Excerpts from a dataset

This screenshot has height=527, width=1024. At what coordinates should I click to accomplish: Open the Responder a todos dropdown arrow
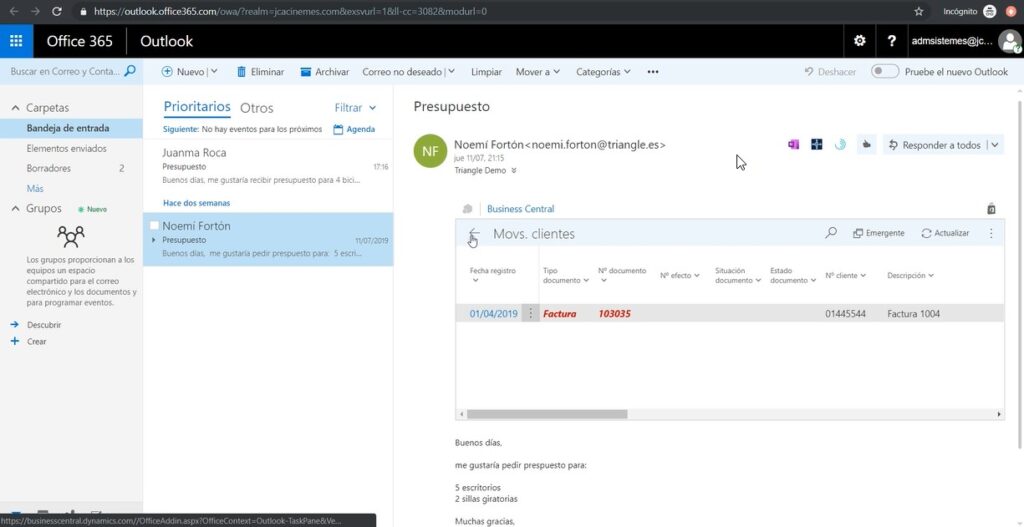(994, 145)
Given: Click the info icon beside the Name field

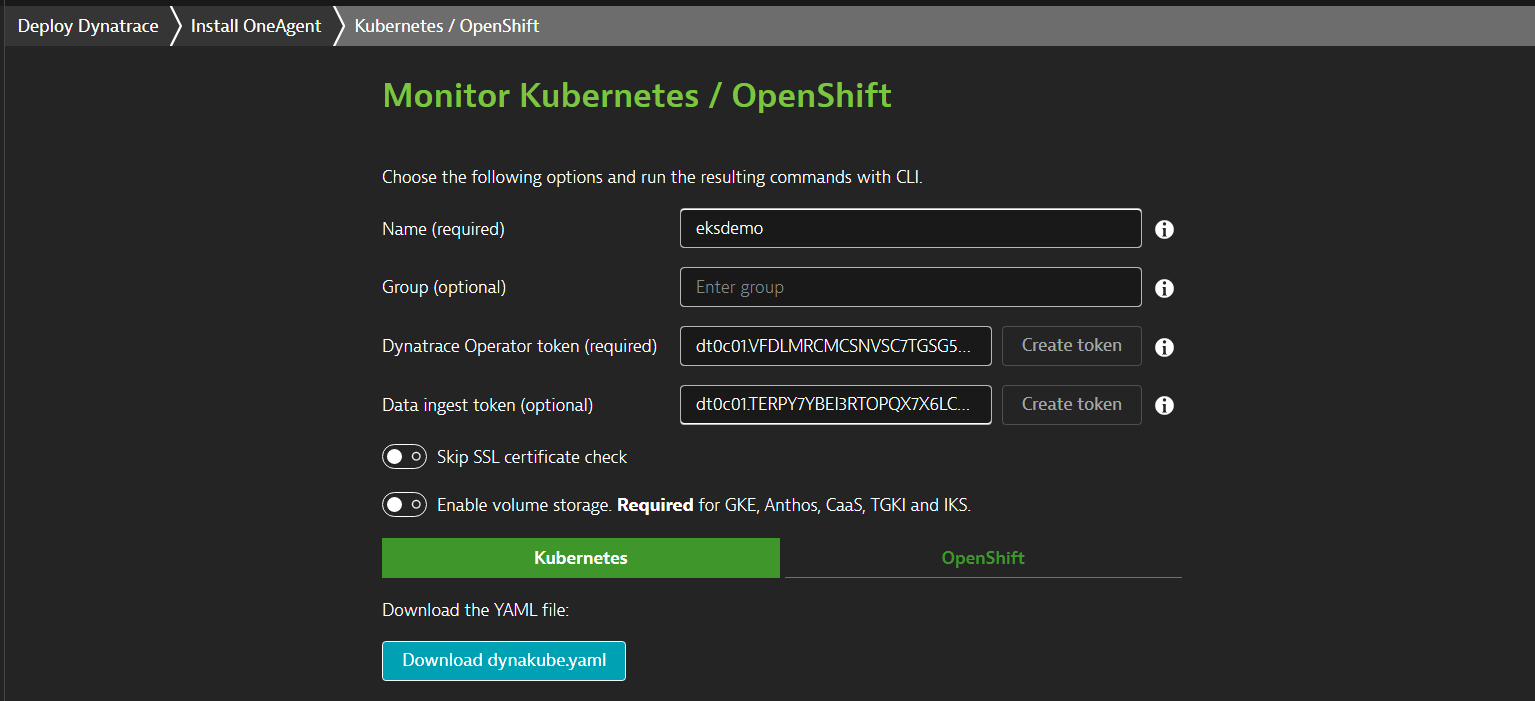Looking at the screenshot, I should coord(1163,229).
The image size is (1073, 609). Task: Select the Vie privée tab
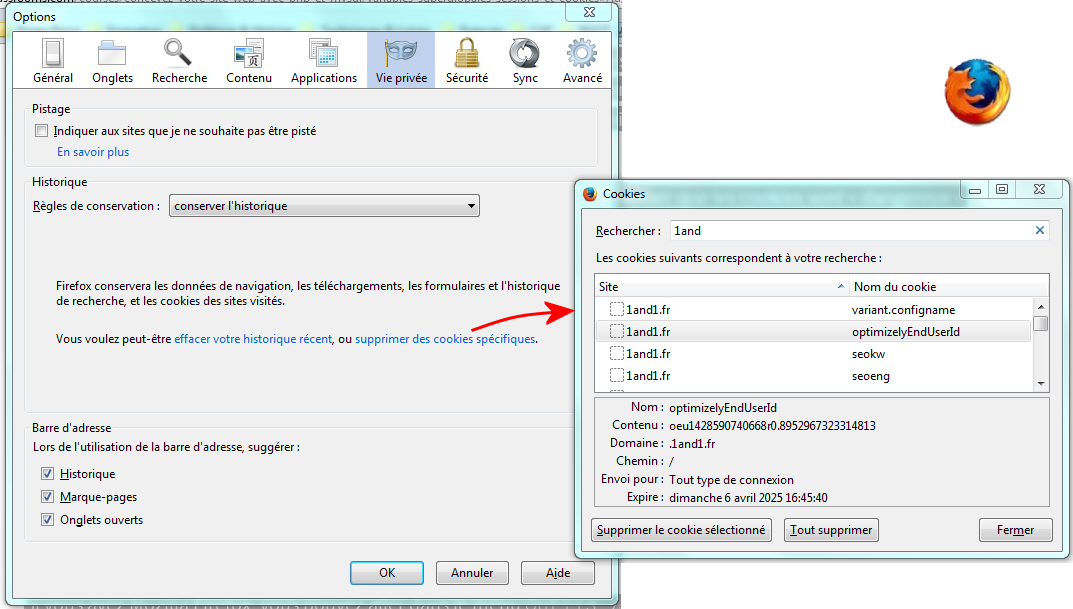[401, 61]
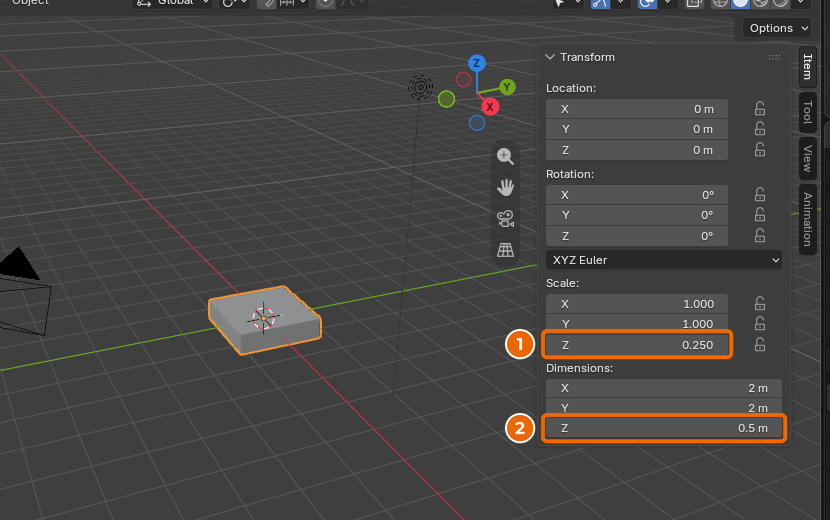This screenshot has height=520, width=830.
Task: Switch perspective/orthographic using the grid icon
Action: pos(506,250)
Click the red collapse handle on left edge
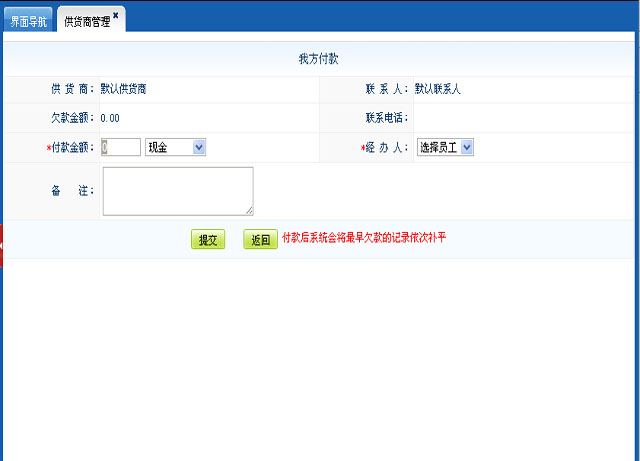The image size is (640, 461). (x=2, y=245)
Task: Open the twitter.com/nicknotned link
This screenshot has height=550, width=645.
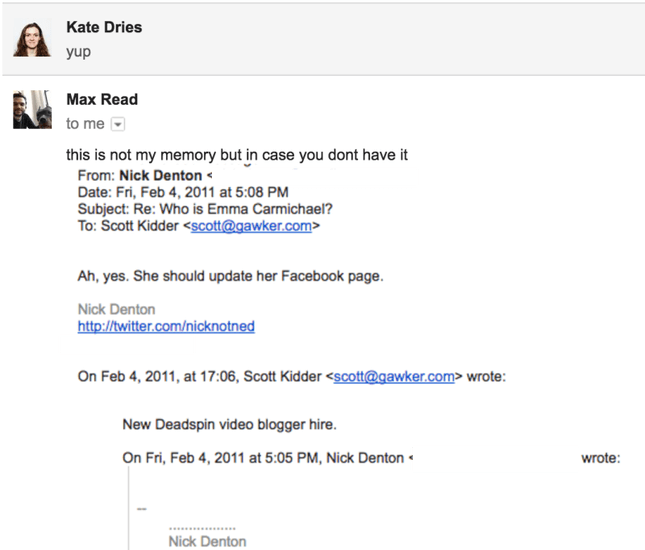Action: tap(166, 326)
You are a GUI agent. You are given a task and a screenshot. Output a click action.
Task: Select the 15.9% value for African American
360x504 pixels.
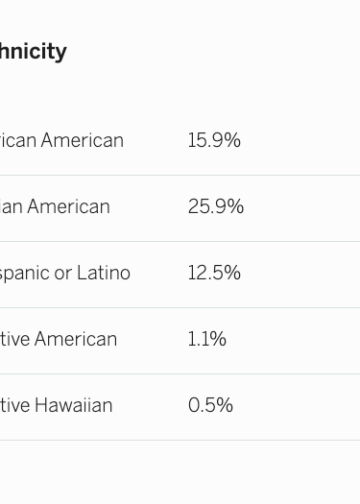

TASK DIRECTIONS
Set down the lines of the records above exactly, apart from the pictures.

ANSWER TO THIS PROBLEM
This screenshot has height=527, width=1024. At what coordinates should I click to accomplish: Open the Responder a todos dropdown arrow
(994, 145)
Given: Click the info icon beside the Name field

Looking at the screenshot, I should coord(1163,229).
The image size is (1073, 609). Task: Select the Vie privée tab
[401, 61]
This screenshot has height=520, width=830.
Task: Switch perspective/orthographic using the grid icon
Action: pos(506,250)
Click the red collapse handle on left edge
The image size is (640, 461). (x=2, y=245)
Task: Open the twitter.com/nicknotned link
This screenshot has height=550, width=645.
Action: tap(166, 326)
You are a GUI agent. You are given a task and a screenshot. Output a click action.
Task: Select the 15.9% value for African American
360x504 pixels.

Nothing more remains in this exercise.